Page extract:

Making an early appearance in their set was ‘The Answer’, the first taste of the band’s new album Adore Life, which blended perfectly with tracks from debut Silence Yourself. To say it blended may suggest that this band hasn’t gone away and moved on sonically, but this isn’t true. New material suggests an even more raucous approach, full of emotion, backed by heavy and steady basslines and disco drum patterns as the cherry on top.

As Savages’ set progressed, so did Jehnny Beth’s audience interaction. Leaning over the moshpit and shaking as many audience members’ hands as possible, the singer couldn’t have shown much more love physically or verbally. That was until Jehnny was raised above the audience and remained standing on their palms, conducting a large portion of the band’s set from there – it was a spectacle that took the festival to another level. Intense, immersing and empowering, these are 3 words I can easily associate with Savages’ performance at Colston Hall.

savages2Andy Zajac

Emma Hall: Yorkshire five-piece Vessels came on with the words: “We’re Vessels, we’re from Leeds, we’ve come a long way to be here… Enjoy the show.” Despite the apparently long and perilous journey across the north-south divide, the band came on fighting fit, and enjoy the show we did. Without doubt the biggest draw of these guys is the drum double-act which takes centre stage: it adds an exhilarating live dimension to the catchy-if-safe techno which forms the backbone of the music. The Lantern venue suited them even more than Village Underground, where we saw last saw them at Convergence festival earlier this year: the lower ceiling and eye-to-eye stage level made for a cracking atmosphere and one of the sweatier crowds of the weekend.

Good to hear.

San Francisco avant-gardist Holly Herndon brought her dancing, laptop-fiddling boys along for her set at the reconditioned Firestation (as the name implies, it’s an ex-fire station). She almost totally ignores doing anything close to a recognisable song for the majority of the set, although that’s not much of a problem when it comes to the glitching electronica she’s known for. ‘Chorus’ was undoubtedly the highlight of the set, combining a foot-stomping rhythm with a strange, bleepy melody, all pretty reminiscent of Aphex Twin at his sweaty best.

On most line-ups Herndon would be a clear winner, but we hadn’t banked on Dean Blunt stealing the show. The long-time Crack magazine favourite (the Bristol-based music paper that organises Simple Things) and sometimes Hype Williams member (with Inga Copeland) has eluded me for a while. Coming on to a loop of “the white man, I say to you over and over again,” a line taken from a Louis Theroux interview in his Black Nationalism episode, Blunt was soon joined on stage by a guitarist (Copeland? I couldn’t really see properly) and a bouncer (a seemingly permanent fixture of his stage set-up), lit up by nothing other than a menacing red spotlight.

The sound was beefed up by a drum machine and sequencers, and the first half of the show was an amalgamation of punk ethos and jazz musicality. Blunt can’t really sing that well, but stood looking like he was about to bum-rush the crowd in a zipped up windbreaker while simultaneously pouring his heart out via spoken word monologues. He was full of edgy charisma; there aren’t many performers who look dangerous at the moment, so the additional personality was much appreciated.

Fifteen minutes later and the lights went off, strobes came on, and the first burst of solid noise came pumping through the speakers. Most of the audience, myself included, held their ears for this testing period. The rest of the show was conducted in almost complete darkness. Blunt, now joined by a saxophonist, managed to turn the venue’s atmosphere into that of an illicit warehouse night, even removing an overzealous photographer with a flash bulb from the side of the stage at one point.

Here on in the music took a decidedly post-rock turn, and the whole thing built into a pretty effective showcase for what a live show can do. When the whole anti-performance was over the crowd took a collective sigh from the sheer exhaustion of taking in that much information for forty-five minutes, and stood dazed for five minutes afterwards before reaching the bar for another cider. A mind-bending and exhilarating show, get Dean Blunt down on your one-to-watch list now.

Simple Things was rounded up in the disco and house rooms at Lakota, Objekt managing to keep things going in the main room for a whole four hours. By this point the rain had long since stopped and the crowd were in good spirits. Simple Things does a simple thing, but just like Dean Blunt, it’s quality not quantity that counts.

Tasks for this exercise:
1) In the festival review, why did the Lantern suit Vessels even better than Village Underground? Answer in one to three sentences.
2) Rewrite the festival review from "Simple Things was" up to and including "quantity that counts.", swapping "Lakota" for "Colston Hall".
The listing that follows was taken from a different source.

Information supplied:

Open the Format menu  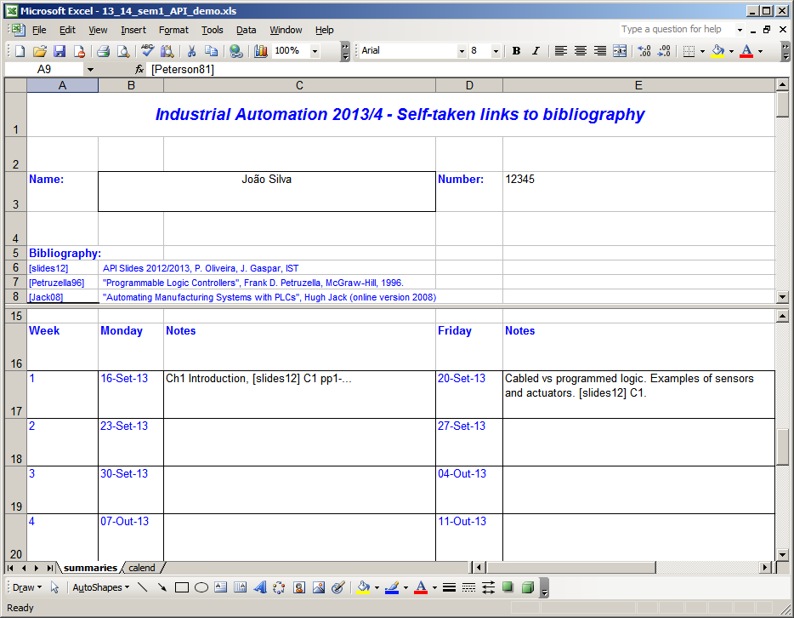coord(173,30)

Results of the exercise:
1) The Lantern's lower ceiling and eye-to-eye stage level made for a cracking atmosphere. They also produced one of the sweatier crowds of the weekend.

2)
Simple Things was rounded up in the disco and house rooms at Colston Hall, Objekt managing to keep things going in the main room for a whole four hours. By this point the rain had long since stopped and the crowd were in good spirits. Simple Things does a simple thing, but just like Dean Blunt, it’s quality not quantity that counts.